As such, it’s possible to be an HOA member simply by definition: being a member of a community which controls property like pools, parks, gyms or even the front yards of individual households.
HOAs and Insurance
Because HOA residency involves a number of responsibilities, it can be difficult to determine how home insurance comes into the mix. Understandably, a lot of homeowners can be confused by their HOA status when browsing policies.
Your HOA is responsible for insuring all of its owned property against liability, lost property and damaged property. If you reside in an HOA community, you’ll still need to have homeowners insurance. While an HOA may insure your property against damage, it may not cover enough. Without having adequate coverage, you may experience vital gaps in your overall protection. In other cases, your HOA won’t cover your particular house at all.
What Does HOA Insurance Cover?
To get the most out of your home insurance coverage, it’s a good idea to know what, exactly, your HOA will cover. In general, your HOA’s insurance will cover common areas—such as lobbies, fitness centers, pools and bike trails.
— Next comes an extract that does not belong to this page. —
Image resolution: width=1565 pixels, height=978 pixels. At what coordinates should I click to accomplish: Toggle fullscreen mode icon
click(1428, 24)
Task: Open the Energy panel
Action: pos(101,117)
Some HOAs even cover interior units—but this may only extend to your home’s floor, bare walls, plumbing fixtures and ceiling. In essence: They’ll cover your home’s bare necessities, but it’s up to you to find a policy which will cover your cabinetry, fixtures and personal property.
If you have an HOA insurance policy, make sure you read it before purchasing a personal home insurance plan. While HOA insurance will protect you quite a bit, few things compare to complete financial protection with comprehensive coverage.